Granted, it usually takes much longer for a language student to learn the purpose of strncpy than to sort things out with the division operator. However, this is a basis for any "insecurity" claims against strncpy.
P.S. The CERT document linked in the accepted answer is dedicated to exactly that: to demonstrate the insecurities of the typical incompetent abuse of strncpy function as a "safe" version of strcpy. It is not in any way intended to claim that strncpy itself is somehow insecure.
A pathc of Git 2.19 (Q3 2018) finds that it is too easy to misuse system API functions such as strcat(); strncpy(); ... and forbids those functions in this codebase.
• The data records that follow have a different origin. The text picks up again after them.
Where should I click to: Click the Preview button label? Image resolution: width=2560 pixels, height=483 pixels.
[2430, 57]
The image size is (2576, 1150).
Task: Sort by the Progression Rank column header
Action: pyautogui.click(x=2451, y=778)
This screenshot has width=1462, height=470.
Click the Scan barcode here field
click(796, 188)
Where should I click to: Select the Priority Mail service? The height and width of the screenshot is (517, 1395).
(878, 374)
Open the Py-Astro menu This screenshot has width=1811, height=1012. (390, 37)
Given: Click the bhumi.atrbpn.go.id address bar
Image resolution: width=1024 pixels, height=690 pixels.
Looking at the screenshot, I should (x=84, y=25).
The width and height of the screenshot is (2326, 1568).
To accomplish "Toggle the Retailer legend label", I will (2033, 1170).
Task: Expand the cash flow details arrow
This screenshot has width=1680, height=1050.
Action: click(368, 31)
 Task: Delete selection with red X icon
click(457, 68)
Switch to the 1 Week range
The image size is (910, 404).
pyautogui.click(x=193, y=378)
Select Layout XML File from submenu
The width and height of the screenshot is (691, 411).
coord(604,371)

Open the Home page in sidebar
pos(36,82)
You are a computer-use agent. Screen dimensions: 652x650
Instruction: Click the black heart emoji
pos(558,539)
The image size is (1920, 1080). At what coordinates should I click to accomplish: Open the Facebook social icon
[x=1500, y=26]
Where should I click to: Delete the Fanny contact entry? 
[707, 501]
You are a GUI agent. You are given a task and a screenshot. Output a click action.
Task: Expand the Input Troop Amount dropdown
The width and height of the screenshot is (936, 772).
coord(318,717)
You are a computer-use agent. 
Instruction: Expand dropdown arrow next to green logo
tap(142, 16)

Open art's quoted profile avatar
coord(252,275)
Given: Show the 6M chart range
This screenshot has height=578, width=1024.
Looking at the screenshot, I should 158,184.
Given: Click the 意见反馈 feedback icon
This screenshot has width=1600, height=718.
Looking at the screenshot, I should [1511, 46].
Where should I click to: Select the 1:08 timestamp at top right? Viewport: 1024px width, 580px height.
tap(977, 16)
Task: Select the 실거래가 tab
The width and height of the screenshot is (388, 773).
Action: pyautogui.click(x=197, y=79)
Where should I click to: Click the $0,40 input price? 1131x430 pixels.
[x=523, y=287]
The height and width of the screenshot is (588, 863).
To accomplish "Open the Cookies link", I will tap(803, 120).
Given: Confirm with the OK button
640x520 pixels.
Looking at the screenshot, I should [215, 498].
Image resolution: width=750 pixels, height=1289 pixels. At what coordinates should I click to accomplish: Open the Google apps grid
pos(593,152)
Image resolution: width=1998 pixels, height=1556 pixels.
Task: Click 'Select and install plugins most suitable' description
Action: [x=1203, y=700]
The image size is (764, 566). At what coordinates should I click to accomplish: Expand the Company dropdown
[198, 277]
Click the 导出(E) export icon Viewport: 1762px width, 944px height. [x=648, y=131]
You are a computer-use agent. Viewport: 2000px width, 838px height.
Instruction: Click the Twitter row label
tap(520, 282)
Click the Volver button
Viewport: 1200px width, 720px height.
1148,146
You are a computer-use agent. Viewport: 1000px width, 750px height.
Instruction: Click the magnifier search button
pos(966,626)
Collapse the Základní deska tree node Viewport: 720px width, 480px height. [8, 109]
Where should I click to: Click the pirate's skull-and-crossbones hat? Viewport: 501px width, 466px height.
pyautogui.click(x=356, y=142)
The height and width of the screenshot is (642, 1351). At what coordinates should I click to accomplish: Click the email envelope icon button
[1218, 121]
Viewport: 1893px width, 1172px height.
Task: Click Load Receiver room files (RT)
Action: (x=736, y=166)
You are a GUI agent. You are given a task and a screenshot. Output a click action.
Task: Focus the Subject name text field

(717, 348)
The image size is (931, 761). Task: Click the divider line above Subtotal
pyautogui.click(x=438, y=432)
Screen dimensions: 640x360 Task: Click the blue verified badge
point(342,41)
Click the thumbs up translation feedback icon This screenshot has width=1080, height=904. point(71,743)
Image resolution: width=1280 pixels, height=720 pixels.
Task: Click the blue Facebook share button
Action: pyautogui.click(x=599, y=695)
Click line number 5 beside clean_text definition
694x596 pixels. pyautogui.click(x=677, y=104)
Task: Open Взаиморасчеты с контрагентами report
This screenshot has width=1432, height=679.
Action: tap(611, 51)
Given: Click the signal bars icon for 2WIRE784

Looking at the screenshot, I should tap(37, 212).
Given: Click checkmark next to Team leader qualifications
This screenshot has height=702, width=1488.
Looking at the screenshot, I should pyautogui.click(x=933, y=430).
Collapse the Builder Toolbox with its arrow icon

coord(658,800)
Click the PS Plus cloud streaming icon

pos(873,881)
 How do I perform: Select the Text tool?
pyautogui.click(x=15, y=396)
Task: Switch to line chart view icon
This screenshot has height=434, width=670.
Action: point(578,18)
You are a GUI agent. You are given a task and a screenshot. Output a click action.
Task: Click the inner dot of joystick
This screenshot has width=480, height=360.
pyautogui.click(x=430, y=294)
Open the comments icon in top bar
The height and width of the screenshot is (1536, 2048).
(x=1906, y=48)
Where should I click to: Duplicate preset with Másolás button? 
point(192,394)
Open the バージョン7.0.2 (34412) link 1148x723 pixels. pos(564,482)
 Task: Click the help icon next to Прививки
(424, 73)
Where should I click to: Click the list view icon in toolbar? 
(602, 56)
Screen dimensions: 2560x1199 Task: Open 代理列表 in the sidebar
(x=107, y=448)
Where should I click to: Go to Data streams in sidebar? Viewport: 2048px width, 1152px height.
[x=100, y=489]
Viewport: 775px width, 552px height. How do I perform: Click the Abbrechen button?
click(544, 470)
See commit e488b7a, commit cc8fdae, commit 1b11b64 (24 Jul 2018), and commit c8af66a (26 Jul 2018) by Jeff King (peff).
(Merged by Junio C Hamano -- gitster -- in commit e28daf2, 15 Aug 2018)
banned.h: mark strcat() as banned
The strcat() function has all of the same overflow problems as strcpy().
And as a bonus, it's easy to end up accidentally quadratic, as each subsequent call has to walk through the existing string.
The last strcat() call went away in f063d38 (daemon: use
cld->env_array when re-spawning, 2015-09-24, Git 2.7.0).
In general, strcat() can be replaced either with a dynamic string
(strbuf or xstrfmt), or with xsnprintf if you know the length is bounded.